Inbenta Brings Natural Language Search Within Reach

Ron Miller
SemanticWeb.com Contributor

Inbenta, a Barcelona-based software company that develops software which can understand natural human questions, has a free version you can add to your small web site or non-profit site, while offering other customers a pay version of the software.

Who is Inbenta?

Inbenta was started back in 2005 by a unique team of computer and social scientists, according to Jordi Torras, director general at Inbenta. “A combined team of IT developers and computational linguists work together to make our software understand human questions and give relevant answers,” he says. Inbenta technology attempts to understand the intent of every question, the actual meaning of every search query beyond what the user actually typed in. “Natural Language processing allows us to identify that queries like ‘price for your products,’ ‘how much is it,’ and ‘what’s the cost’ are almost equivalent in meaning, and therefore have similar search results” Torras says.

This is in stark contrast to a keyword-based search like Google or Bing, which he explains is more random and prone to user error. “Most users are used to trying different wordings and phrasing for their search queries until they find what they actually wanted–that ends up annoying users and therefore leading to lost sales and needless calls to contact centers.”

How it Works?

Torras says that this technology is not meant to be used on the open web, but for externally facing web sites to help visitors find the answers to their questions. “Our software could be described as a ‘meaning-based, enterprise-wide search engine,’ as it compares meaning of user queries with the meaning of contents, finding those items that have a reasonable similarity in meaning only,” Torras says. The software is designed to help users find answers without having to call the company. “The aim of our software is to have a much higher relevance at website search applications, and thus increase online conversion and decrease customer support costs.”

He gives an example you can try on the Inbenta website, which itself (as you might expect) uses this technology. “If you ask at Inbenta’s website ‘How much is it?’ you will get a result with this title: ‘How can you ask for an estimate?’” He explains that asking the same question at Google.com while restricting results to inbenta.com, (using the following search query: ‘How much is it site:inbenta.com’) you will get irrelevant answers, such as ‘Inbenta in the Catalan Computational Processing Meeting- Mar 2009.’ “Google does that because the word ‘much’ exists in that particular document, but the words ‘how,’ ‘is’ and ‘it’ and the [underlying] meaning are completely ignored,” he says.

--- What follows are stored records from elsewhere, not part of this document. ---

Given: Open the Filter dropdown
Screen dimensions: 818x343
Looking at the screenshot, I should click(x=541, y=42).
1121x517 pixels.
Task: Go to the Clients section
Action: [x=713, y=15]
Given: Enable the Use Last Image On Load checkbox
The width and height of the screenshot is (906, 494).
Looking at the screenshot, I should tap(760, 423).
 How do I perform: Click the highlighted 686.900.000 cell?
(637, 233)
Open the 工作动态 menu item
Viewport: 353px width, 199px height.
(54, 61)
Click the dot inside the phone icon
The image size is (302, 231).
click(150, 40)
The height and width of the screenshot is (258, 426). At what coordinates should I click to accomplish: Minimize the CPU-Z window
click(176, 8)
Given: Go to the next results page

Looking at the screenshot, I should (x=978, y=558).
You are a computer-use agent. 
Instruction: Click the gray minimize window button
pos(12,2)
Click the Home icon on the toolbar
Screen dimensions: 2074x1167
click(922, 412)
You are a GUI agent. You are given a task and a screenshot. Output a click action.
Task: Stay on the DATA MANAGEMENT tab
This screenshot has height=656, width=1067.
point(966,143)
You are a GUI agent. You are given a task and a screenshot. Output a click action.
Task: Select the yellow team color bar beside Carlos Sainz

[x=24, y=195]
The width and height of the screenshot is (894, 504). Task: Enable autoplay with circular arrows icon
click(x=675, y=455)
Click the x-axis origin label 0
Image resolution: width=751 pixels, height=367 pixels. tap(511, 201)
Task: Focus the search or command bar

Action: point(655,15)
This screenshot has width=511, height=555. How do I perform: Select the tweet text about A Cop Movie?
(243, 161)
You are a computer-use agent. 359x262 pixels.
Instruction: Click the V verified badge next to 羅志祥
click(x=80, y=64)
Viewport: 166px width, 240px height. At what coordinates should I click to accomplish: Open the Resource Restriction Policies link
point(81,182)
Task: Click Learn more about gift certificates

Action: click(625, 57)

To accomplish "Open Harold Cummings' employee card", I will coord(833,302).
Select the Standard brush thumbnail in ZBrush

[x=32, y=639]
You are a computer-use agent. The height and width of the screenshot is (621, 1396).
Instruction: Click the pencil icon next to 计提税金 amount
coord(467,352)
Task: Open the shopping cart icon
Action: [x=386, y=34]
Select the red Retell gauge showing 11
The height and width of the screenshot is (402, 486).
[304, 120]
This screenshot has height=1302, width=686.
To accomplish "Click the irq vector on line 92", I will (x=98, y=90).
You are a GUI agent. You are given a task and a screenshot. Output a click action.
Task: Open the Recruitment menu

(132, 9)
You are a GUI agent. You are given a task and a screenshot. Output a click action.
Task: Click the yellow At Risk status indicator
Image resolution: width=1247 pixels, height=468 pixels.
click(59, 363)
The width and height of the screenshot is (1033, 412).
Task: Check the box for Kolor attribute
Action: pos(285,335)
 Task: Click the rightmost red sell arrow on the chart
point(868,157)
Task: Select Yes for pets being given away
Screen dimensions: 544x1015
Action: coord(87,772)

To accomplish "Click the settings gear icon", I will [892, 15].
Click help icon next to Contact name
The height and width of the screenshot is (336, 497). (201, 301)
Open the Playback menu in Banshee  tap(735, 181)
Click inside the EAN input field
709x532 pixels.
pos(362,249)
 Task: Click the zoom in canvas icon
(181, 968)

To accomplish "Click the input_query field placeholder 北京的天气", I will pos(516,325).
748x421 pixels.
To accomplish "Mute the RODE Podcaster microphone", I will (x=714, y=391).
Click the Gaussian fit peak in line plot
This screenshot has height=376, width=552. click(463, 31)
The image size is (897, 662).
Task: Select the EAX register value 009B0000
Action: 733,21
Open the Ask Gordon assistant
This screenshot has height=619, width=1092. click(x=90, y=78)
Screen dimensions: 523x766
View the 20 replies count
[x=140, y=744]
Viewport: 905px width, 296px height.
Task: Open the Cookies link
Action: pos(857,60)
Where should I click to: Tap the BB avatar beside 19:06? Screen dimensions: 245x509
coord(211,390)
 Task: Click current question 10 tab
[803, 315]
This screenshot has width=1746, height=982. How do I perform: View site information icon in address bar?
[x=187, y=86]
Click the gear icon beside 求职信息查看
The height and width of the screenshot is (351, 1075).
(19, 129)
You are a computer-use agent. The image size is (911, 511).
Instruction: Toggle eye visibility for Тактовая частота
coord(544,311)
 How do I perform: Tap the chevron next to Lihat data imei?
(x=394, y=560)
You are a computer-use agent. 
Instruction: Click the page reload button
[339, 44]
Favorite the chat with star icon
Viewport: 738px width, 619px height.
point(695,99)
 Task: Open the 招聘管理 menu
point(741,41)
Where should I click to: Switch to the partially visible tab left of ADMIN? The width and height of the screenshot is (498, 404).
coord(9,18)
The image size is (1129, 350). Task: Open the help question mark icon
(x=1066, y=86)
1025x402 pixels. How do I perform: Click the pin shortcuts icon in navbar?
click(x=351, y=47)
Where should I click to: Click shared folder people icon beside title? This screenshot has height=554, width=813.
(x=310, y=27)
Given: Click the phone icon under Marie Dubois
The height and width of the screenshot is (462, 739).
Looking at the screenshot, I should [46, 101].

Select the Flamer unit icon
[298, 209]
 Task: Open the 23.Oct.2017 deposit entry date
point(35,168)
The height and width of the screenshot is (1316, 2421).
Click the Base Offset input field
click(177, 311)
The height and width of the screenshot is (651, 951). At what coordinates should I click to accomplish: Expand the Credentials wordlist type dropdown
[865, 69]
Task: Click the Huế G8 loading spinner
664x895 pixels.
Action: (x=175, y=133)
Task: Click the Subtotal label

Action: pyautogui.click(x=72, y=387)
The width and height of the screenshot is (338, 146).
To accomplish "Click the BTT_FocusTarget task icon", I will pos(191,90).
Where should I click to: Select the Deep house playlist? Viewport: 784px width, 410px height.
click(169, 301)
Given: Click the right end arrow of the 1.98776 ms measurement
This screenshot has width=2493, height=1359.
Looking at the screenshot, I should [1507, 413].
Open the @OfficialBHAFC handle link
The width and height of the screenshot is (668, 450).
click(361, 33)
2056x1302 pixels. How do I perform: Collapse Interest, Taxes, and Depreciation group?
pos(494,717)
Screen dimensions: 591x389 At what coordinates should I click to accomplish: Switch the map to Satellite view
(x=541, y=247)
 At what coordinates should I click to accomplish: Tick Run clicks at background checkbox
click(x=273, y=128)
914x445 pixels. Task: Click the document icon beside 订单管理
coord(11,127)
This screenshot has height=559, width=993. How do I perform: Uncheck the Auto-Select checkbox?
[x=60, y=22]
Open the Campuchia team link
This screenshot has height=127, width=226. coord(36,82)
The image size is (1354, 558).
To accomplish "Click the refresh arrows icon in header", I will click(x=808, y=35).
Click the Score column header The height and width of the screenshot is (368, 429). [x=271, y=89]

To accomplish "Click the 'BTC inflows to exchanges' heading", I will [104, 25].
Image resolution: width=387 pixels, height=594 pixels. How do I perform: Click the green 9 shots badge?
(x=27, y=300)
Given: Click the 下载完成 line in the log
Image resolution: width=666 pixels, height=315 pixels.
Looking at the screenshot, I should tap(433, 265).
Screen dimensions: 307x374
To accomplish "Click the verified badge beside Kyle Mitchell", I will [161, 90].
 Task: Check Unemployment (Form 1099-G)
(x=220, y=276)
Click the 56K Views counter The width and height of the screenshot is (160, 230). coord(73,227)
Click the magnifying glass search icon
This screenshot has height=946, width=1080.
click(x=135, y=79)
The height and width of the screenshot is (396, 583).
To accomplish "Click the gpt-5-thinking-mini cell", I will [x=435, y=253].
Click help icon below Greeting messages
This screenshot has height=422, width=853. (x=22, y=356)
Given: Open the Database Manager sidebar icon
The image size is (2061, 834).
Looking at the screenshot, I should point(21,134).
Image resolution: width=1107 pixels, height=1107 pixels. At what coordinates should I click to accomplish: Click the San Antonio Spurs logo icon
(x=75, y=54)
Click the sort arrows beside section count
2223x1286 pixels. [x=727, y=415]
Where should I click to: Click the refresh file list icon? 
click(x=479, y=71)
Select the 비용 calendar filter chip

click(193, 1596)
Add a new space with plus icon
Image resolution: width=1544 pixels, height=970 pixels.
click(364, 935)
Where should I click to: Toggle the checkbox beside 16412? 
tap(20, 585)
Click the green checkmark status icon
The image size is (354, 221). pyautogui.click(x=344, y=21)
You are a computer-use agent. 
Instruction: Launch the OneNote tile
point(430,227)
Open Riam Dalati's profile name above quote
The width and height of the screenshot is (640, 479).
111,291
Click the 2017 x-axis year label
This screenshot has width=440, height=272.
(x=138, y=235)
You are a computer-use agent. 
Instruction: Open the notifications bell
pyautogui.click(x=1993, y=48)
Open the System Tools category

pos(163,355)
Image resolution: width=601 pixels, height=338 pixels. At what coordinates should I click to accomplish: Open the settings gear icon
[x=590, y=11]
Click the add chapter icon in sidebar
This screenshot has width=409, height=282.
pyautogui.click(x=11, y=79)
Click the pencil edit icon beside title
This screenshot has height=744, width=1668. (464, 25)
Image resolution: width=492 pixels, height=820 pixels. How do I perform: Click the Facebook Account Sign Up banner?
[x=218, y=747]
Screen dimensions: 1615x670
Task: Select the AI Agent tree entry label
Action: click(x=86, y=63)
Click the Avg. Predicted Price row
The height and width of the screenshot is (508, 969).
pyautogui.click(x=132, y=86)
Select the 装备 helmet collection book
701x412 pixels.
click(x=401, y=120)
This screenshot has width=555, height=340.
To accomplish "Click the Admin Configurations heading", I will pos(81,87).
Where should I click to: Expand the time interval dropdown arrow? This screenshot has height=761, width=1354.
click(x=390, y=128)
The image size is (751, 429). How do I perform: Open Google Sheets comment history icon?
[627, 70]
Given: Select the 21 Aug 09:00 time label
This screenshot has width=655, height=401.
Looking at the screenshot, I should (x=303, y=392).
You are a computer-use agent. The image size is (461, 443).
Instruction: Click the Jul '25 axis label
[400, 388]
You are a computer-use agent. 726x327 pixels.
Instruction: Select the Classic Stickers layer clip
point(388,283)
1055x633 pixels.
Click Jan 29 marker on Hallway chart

Torras says that this is true for all keyword-based search engines.

Where are the Semantics?

If you’re looking for semantic underpinnings like OWL, RDF and RIF, you’re not going to find it here, but he says, “Our search algorithm is based on a concept call “Lexical Functions” which is, in turn, part of the “Meaning-Text Theory” [developed] by researcher and doctor Igor Mel’čuk.” On top of the base search algorithm, Inbenta has a ‘linguistic corpus,’ a database containing hundreds of thousands of words and their semantic relationships, expressed as lexical functions. Torras says, this linguistic corpus is available now for all major European languages, and is maintained by linguists at Inbenta, where it is continuously evolving and growing.

Mills Davis, managing director at Project 10x, a consulting firm specializing in semantic technologies, says that natural language processing does in fact fall within the spectrum of semantic technologies as he sees it. “A key requirement (I believe) is that it has to be able to read, semantically annotate, and index whatever it is that you have in or attached to your site,” he says, and natural language processing meets this criteria.

Davis adds that its semantic underpinnings are not necessarily as important as how useful it is to the end user. “Actually, the proof of the pudding will be the user experience. If it’s ‘semantic’ in a useful way, then they should be able to surface some very helpful features for people searching, querying, and navigating the site.”

Inbenta may not be part of the semantic web as we have come to understand it, but it is part of a growing number of enterprise products taking advantage of semantic technologies. Natural language processing like that offered by Inbenta can help enterprise customers achieve their goals of helping visitors find answers online, today.

The free version of Inbenta’s software has some limits. “It is free for up to 500 pages to index and less than 100,000 search queries per year,” Torras says.